No quiere esto decir que Miró fuese un servil imitador de don Juan Valera. Se dejó llevar candorosamente por aquél, mucho en La mujer de Ojeda y algo en Hilván de escenas, obras repudiadas más tarde, cuando su arte tomó otros rumbos y adquirió tono muy personal. Pero la doctrina estética de Valera perduró en él, y con ello queda de manifiesto la posición de Miró respecto de sus precursores y frente a sus contemporáneos.

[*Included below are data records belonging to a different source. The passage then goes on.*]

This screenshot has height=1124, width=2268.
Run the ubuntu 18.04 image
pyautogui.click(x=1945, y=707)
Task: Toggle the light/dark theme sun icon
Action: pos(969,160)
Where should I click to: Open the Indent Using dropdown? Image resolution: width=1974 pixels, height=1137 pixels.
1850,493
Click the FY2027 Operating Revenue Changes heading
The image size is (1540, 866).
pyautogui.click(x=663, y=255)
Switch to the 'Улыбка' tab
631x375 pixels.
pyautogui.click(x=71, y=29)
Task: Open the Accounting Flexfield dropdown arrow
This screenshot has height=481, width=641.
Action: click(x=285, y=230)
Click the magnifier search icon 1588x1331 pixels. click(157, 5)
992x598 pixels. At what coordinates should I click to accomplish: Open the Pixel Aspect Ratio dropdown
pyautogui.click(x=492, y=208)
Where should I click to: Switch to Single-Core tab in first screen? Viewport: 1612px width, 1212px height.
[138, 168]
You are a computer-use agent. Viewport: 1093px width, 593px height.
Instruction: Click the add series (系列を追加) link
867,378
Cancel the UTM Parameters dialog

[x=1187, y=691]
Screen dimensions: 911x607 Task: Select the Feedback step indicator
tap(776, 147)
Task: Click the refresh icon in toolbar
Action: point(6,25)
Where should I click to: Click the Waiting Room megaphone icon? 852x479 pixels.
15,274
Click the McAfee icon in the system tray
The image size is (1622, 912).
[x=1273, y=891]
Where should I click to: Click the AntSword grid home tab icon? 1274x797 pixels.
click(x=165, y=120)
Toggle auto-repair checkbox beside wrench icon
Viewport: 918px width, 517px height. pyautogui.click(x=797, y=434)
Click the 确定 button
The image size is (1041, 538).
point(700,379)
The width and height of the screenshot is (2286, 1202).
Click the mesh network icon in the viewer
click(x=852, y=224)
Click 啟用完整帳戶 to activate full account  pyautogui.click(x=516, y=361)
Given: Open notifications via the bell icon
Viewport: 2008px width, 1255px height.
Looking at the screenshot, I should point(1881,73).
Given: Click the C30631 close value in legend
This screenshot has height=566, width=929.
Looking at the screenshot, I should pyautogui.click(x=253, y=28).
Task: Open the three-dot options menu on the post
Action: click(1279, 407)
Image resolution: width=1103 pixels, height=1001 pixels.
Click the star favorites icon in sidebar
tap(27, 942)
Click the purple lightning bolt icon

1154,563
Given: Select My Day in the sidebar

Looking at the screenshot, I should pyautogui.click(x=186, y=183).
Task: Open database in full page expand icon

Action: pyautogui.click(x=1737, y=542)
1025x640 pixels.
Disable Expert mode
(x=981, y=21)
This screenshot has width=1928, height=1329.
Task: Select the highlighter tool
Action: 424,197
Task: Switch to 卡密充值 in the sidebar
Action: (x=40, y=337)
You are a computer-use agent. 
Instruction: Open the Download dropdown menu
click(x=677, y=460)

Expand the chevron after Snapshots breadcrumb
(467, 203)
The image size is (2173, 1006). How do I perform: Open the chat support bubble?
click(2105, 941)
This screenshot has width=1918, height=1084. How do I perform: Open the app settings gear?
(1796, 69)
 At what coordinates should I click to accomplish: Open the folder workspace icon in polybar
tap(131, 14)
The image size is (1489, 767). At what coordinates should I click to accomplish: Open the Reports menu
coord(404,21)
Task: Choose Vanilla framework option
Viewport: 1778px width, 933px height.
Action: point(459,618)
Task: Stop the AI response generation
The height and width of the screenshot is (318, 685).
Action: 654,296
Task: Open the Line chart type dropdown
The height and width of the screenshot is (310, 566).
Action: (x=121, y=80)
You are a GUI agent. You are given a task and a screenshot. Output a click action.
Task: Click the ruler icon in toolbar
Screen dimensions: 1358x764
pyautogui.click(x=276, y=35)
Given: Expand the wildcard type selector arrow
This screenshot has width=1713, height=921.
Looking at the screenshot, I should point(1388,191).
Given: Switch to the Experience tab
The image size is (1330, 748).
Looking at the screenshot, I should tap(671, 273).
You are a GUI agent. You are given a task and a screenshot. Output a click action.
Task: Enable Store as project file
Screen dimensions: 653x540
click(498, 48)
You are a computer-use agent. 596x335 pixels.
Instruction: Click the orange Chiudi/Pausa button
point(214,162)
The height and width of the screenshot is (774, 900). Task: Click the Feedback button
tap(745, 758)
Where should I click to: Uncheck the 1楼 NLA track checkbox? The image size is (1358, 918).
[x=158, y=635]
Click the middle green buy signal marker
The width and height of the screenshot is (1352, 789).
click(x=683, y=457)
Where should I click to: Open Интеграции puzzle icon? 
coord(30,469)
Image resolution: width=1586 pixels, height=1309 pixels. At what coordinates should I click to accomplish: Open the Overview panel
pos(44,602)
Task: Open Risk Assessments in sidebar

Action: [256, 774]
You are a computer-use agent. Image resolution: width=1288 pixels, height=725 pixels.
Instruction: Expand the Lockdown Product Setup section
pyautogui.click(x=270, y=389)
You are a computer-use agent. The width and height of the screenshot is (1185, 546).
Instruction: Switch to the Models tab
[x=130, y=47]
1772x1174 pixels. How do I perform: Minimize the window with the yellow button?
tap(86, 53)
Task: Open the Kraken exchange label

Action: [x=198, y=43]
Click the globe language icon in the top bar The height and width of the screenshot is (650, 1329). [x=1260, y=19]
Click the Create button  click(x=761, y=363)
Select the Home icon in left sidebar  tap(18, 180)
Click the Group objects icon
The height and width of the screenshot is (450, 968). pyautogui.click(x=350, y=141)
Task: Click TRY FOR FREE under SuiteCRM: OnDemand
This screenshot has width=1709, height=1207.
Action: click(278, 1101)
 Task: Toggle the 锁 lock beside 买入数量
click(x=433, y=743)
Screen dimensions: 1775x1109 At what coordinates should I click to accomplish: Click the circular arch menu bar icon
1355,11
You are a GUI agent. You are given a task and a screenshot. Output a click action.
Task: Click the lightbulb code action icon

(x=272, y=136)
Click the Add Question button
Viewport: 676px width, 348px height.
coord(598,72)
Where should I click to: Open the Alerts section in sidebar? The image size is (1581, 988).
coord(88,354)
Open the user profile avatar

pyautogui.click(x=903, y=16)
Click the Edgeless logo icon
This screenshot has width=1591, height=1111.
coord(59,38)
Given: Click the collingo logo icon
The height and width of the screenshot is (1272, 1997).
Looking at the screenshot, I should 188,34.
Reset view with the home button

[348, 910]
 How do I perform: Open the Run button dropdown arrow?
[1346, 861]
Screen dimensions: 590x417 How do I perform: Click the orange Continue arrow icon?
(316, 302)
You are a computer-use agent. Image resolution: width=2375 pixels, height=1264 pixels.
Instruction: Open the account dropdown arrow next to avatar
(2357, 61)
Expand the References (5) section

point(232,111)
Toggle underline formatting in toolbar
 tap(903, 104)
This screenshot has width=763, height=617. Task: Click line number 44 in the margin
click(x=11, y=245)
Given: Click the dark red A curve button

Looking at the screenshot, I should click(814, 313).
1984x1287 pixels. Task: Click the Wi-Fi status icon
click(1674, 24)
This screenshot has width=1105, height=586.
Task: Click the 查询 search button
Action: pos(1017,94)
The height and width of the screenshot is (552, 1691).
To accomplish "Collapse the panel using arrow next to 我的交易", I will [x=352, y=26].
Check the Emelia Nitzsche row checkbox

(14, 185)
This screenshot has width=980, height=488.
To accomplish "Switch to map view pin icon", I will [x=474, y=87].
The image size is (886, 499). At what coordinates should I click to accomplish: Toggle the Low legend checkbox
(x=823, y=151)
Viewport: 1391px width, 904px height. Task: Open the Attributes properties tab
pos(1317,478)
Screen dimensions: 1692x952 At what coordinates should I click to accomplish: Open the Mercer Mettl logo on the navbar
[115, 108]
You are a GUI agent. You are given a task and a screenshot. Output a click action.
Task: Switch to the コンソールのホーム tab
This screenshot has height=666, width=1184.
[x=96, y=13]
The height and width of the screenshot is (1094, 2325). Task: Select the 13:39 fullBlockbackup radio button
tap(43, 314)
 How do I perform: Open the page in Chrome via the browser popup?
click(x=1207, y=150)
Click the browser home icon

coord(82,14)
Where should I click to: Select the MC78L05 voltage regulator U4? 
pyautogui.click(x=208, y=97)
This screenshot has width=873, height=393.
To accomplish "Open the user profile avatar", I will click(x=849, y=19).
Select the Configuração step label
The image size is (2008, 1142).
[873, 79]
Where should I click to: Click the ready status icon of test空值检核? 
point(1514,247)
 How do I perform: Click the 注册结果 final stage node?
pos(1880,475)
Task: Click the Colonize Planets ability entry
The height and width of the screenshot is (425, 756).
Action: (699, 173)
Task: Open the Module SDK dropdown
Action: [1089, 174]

Tan poco exacto como que el estilo de Miró proceda del de Santa Teresa, es la frecuente afirmación de que Miró sea algo así como un hermano menor de Azorín. Cierto es que ambos son levantinos, adoptan tempranamente un seudónimo, se inspiran en lo popular, se interesan en pequeñeces aparentemente sencillas, se complacen en describir paisajes, son casi de la misma edad (Azorín es seis años más viejo), gustan de pulir y acicalar su estilo, se profesaron buena amistad durante bastantes años, y mutuamente se dedicaron artículos y comentarios. Surgió así la fácil imagen de una hermandad, en la cual Azorín aparecía como el mayorazgo, en cuanto a caudal de renombre, y Miró como un imitador segundón.

Mas a pesar de todo ello, la deducción anterior no me parece justa. En primer lugar, Miró es de Alicante, a la vera del mar; Azorín es de Monóvar, o donde no llega el destello de las aguas azules y soleadas. Los seudónimos Sigüenza y Azorín aparecen, respectivamente, en 1903 y en 1902; pero Miró no conoció La Voluntad sino mucho más tarde. Sus seudónimos, por otra parte, fueron usados en forma distinta, tan distinta como la de las personas que las llevan. Ortega y Gasset habló de los «primores de lo vulgar», refiriéndose a Azorín; lo cual no conviene en modo alguno al arte de Miró. Éste pone en lo vulgar gracia, pasión, tragedia, y las dota de un sentido muy diferente al de Azorín, creador de sugerencias, figuras sobre las cuales los vocablos parecen estremecerse. Miró parece más apegado a la realidad de sus objetos, y tal vez busca en ellos la realización de una idea, si bien detenerme en tal problema no es para este lugar.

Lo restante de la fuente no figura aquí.